> Given information
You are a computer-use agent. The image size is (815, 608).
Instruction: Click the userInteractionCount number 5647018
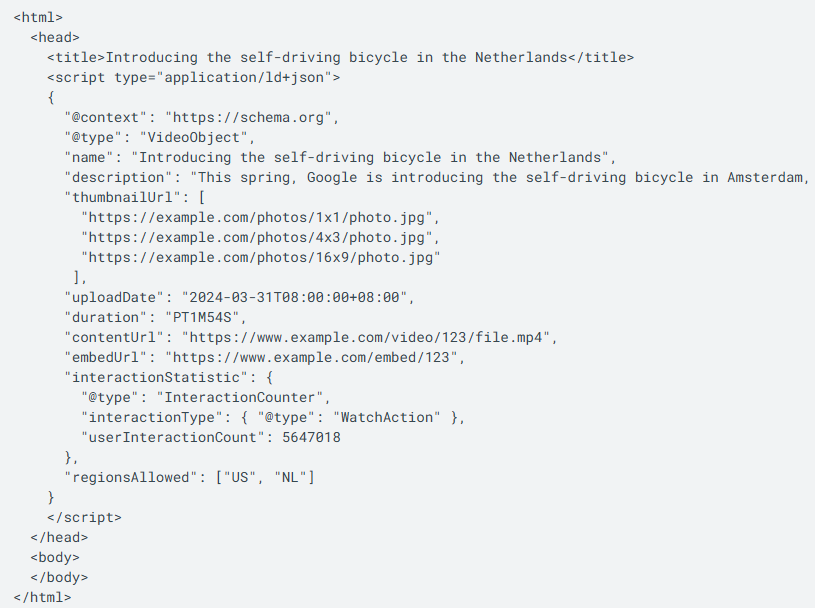[313, 437]
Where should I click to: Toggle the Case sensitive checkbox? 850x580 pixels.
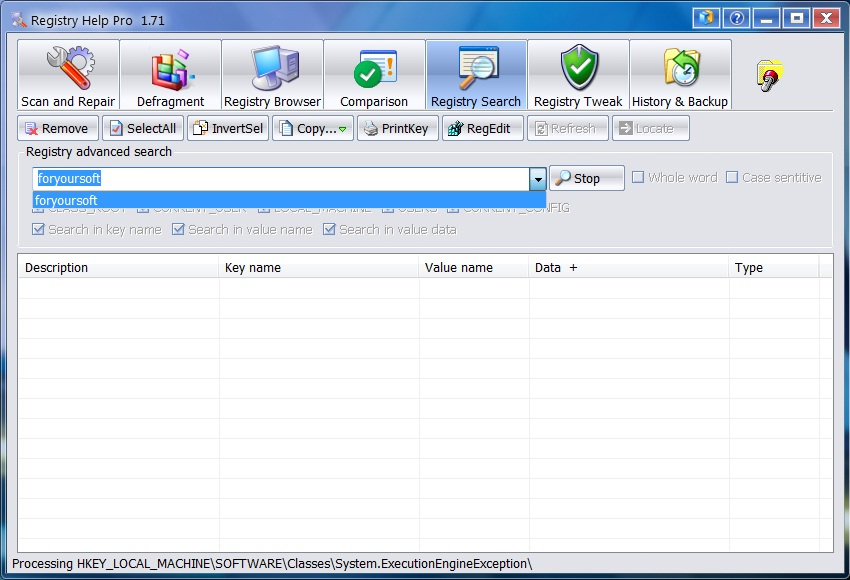[x=732, y=178]
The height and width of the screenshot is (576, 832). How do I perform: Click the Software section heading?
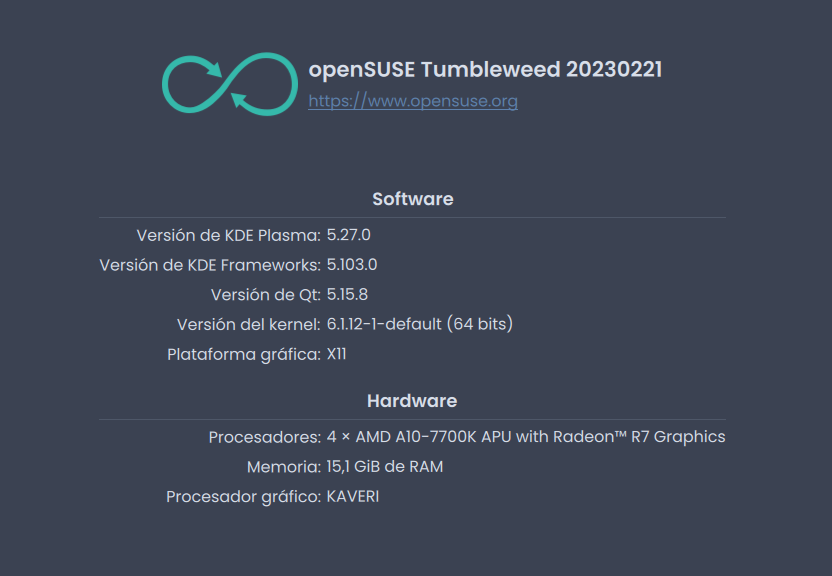[x=413, y=199]
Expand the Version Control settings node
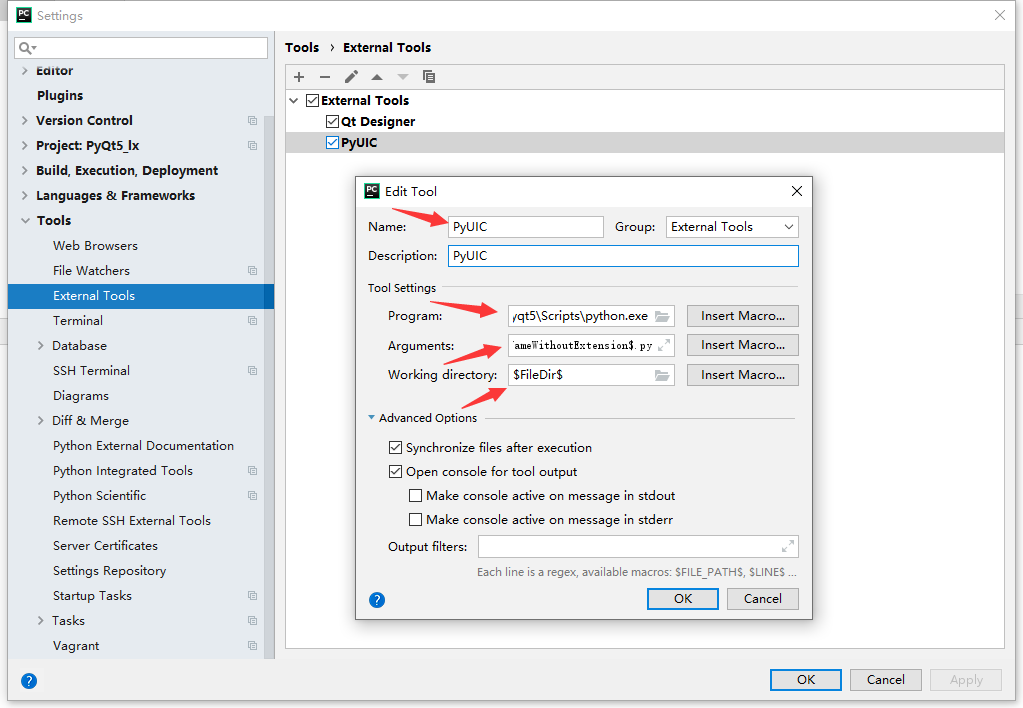 [x=25, y=121]
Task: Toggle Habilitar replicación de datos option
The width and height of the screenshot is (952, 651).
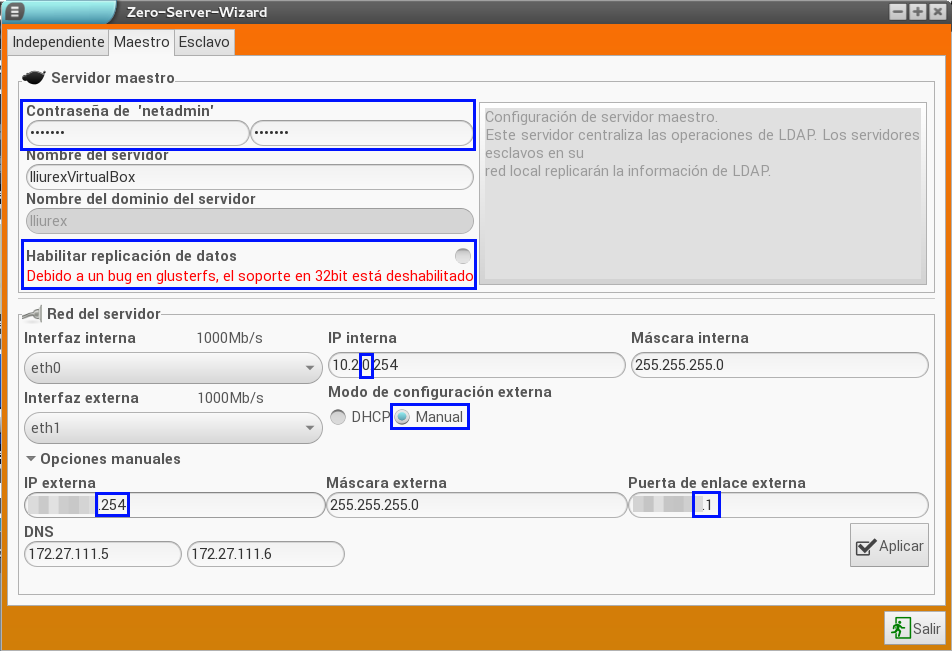Action: (462, 255)
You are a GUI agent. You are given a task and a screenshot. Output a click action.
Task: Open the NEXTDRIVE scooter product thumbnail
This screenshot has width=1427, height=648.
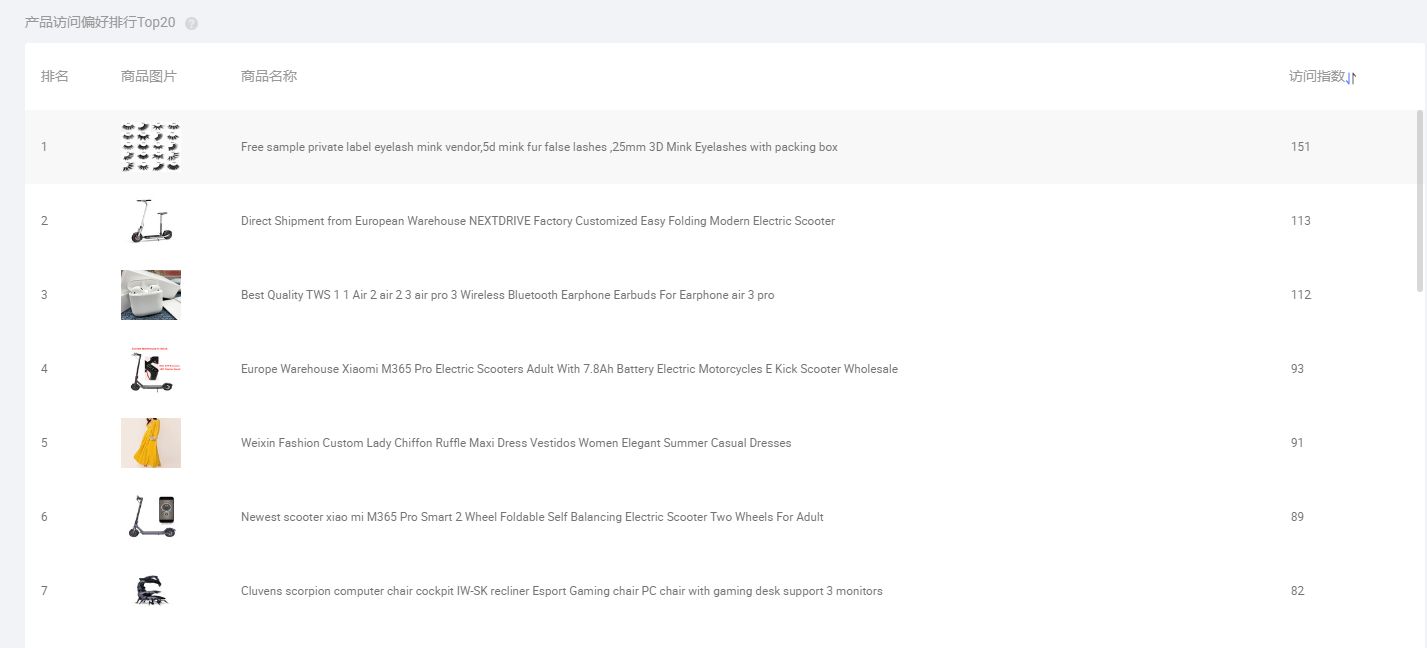151,221
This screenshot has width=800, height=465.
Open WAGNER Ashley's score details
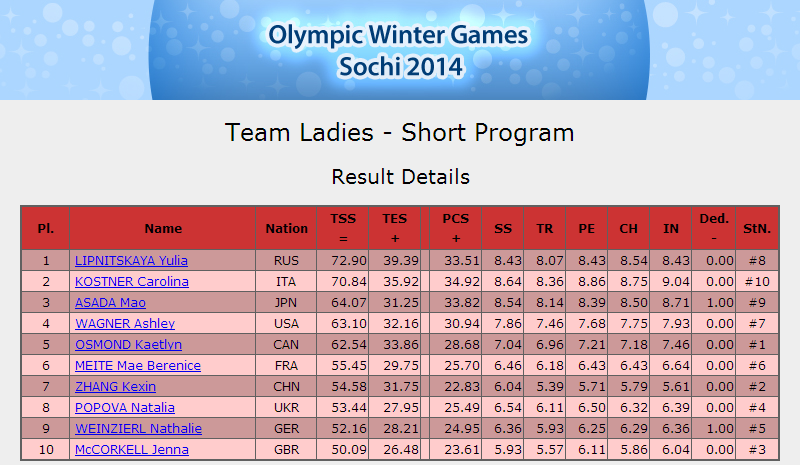coord(125,324)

> About this task
Within these records, how many lines include the word "agent"? The reply should be that number alone.

> Solution to this problem
2